A very powerful idea that I’ve heard is that “a relationship is not here to make you happy but to make you conscious” (“The Power of Now” by Eckart Tolle).
An intimate relationship has no power to make up for the emotional lack that you are experiencing in your life, let alone an interracial relationship.
People can only create joy or turmoil around us, never within us. We are the only ones in charge of our emotions, we are the only ones responsible for how we direct the focus of our mind and whether we are happy or not depends exclusively on what we focus on.
We can choose to focus on what’s wrong or on what’s great with our lives and if we just cannot see anything great we can invest our mental energies in looking for solutions rather than dwelling more and more on our problems.
Happiness also depends on how we treat the present moment, on whether we are capable of fully enjoying a single moment or live in a constant state of uneasiness which is the result of viewing the present moment as an ‘obstacle to endure on the road to somewhere else”.
An intimate relationship is therefore not here to give us a state of happiness that we can only find within ourselves but to CHALLENGE us, to make us conscious.
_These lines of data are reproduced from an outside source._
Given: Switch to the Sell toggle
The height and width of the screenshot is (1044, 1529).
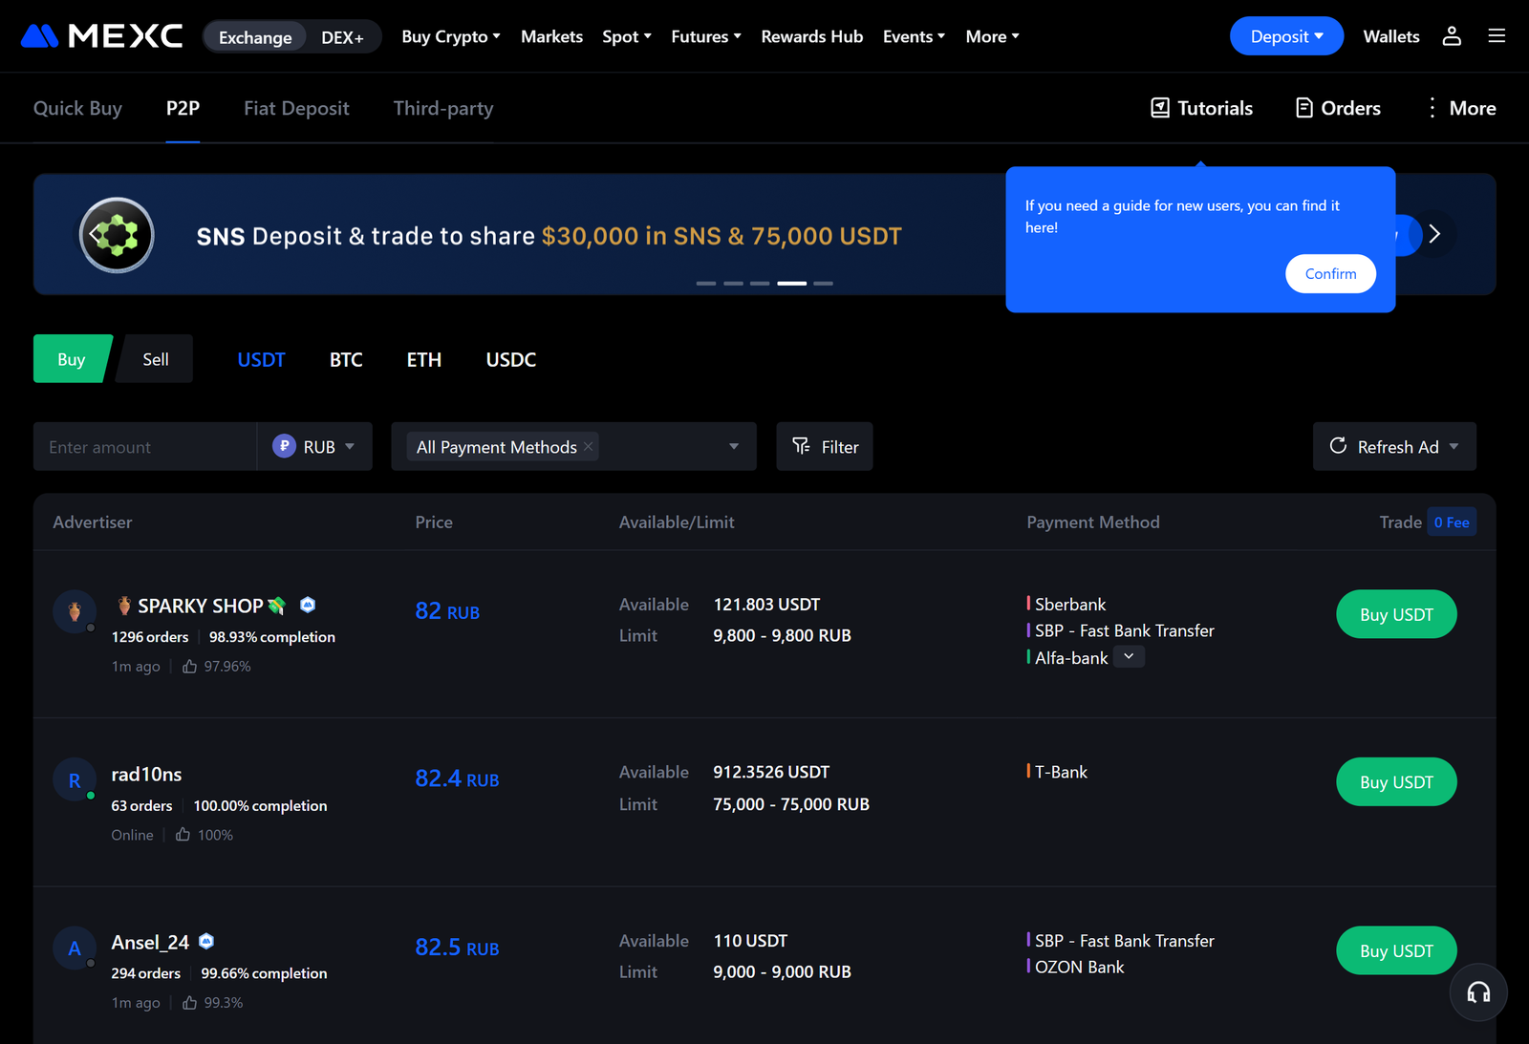Looking at the screenshot, I should pos(156,359).
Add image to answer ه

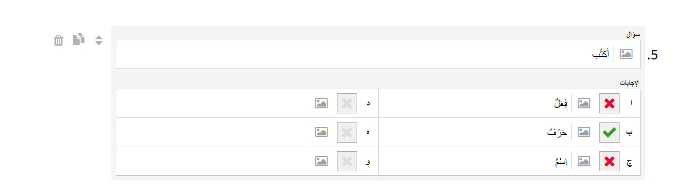pos(321,132)
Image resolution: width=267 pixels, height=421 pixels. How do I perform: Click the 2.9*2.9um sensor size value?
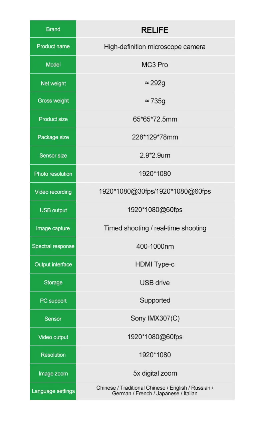tap(155, 155)
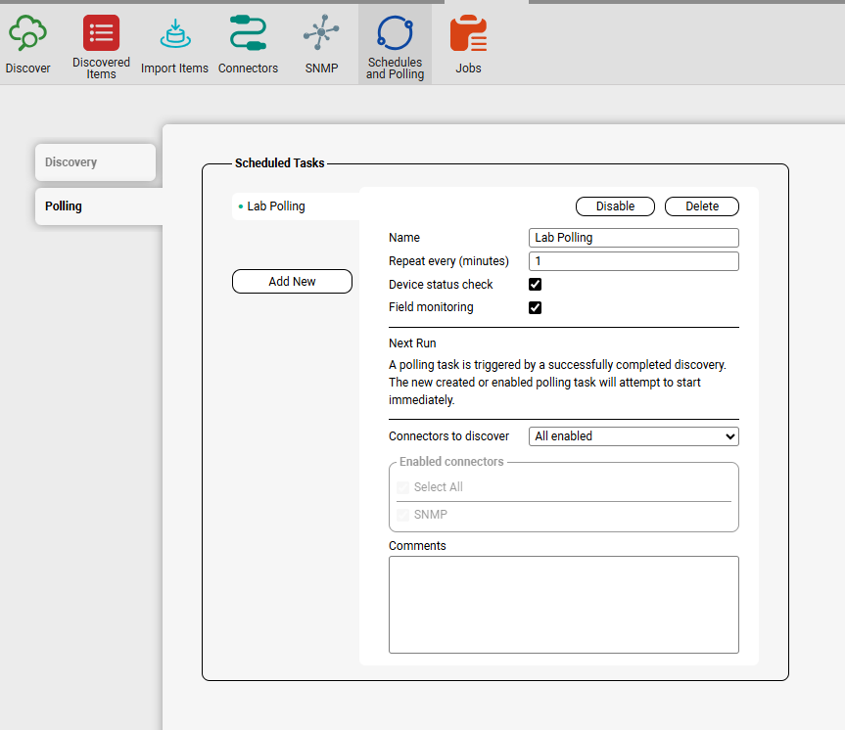Toggle the Select All connectors checkbox
This screenshot has height=730, width=845.
point(403,487)
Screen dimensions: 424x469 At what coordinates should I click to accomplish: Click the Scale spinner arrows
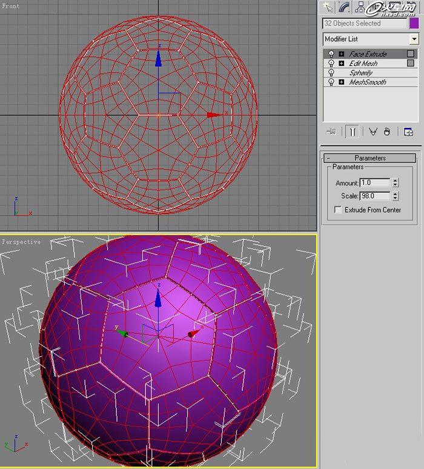(395, 196)
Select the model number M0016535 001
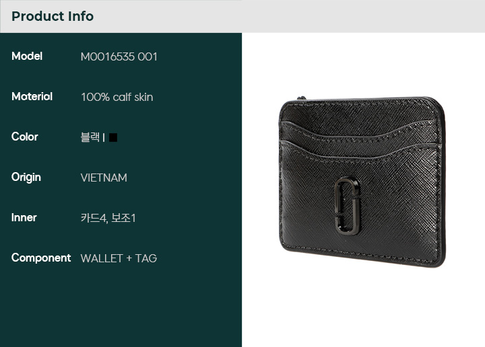 coord(119,56)
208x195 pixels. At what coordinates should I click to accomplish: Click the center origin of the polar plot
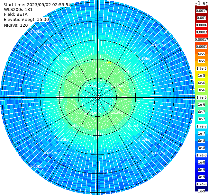click(97, 97)
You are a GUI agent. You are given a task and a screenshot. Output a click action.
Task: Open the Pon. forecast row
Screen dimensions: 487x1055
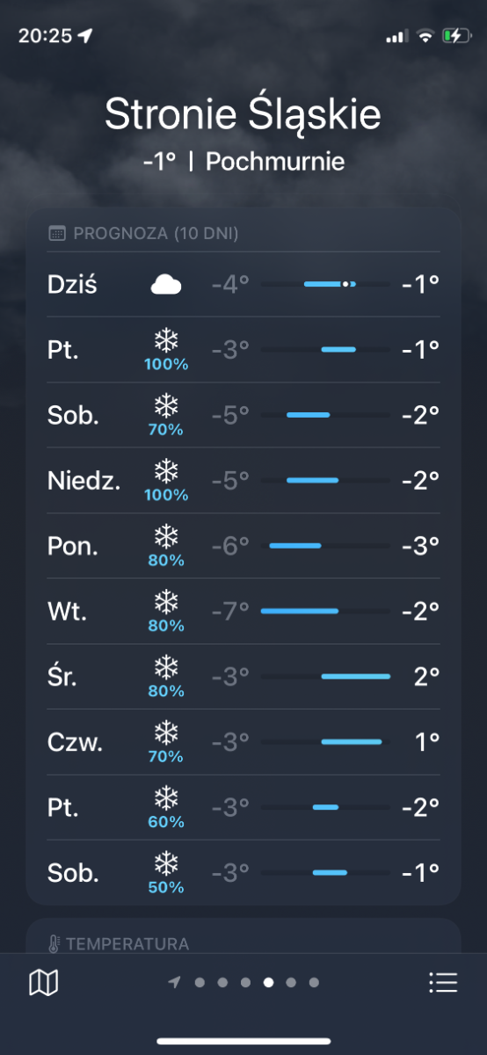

Now a relationship with a Filipina, if we fully grasp and accept the idea that its purpose is to make us conscious instead of happy, can be one of the greatest forms of training to achieve higher levels of consciousness. As the book “Culture Shock Philippines” bluntly states: “cultural fatigue (that is typical of someone who experiences a prolonged exposure to the Filipino culture and lifestyle) is the physical and emotional exhaustion that invariably results from the infinite series of minute adjustments….for long-term survival in an alien culture” that require that one “demand of himself constant alterations in the style and content of his activity” and “it consumes an enormous amount of energy leaving the individual decidedly fatigued”. These words clearly convey the idea that a mixed-relationship is a huge challenge and it’s hard work but it can pay off immensely if you are willing to meet the challenge and turn your love-life into a spiritual and emotional practice.
It stands to reason, then, that if you are a person who needs a love-relationship to find the love, the happiness and the validation that only the ABILITY TO MANAGE YOUR INNER STATES CAN GIVE YOU, if you are currently sitting back and doing nothing to learn how to manage your emotions and are waiting for a special relationship to come along and ‘make you happy’, you’d better grasp the idea that an intimate relationship IS NOT HERE TO MAKE YOU HAPPY BUT TO MAKE YOU CONSCIOUS before you consider entering a relationship with a Filipina (or, for that matter, any love-relationship).
If you can’t make yourself happy no one can do it for you, let alone a mixed-relationship with a Filipina with it’s energy-consuming challenges. Remember that an intimate relationship is a place you go to give not to get, a place where you are supposed to project outward the joy and happiness that you already possess, not a place for emotionally starving people who try to steal someone else’s food.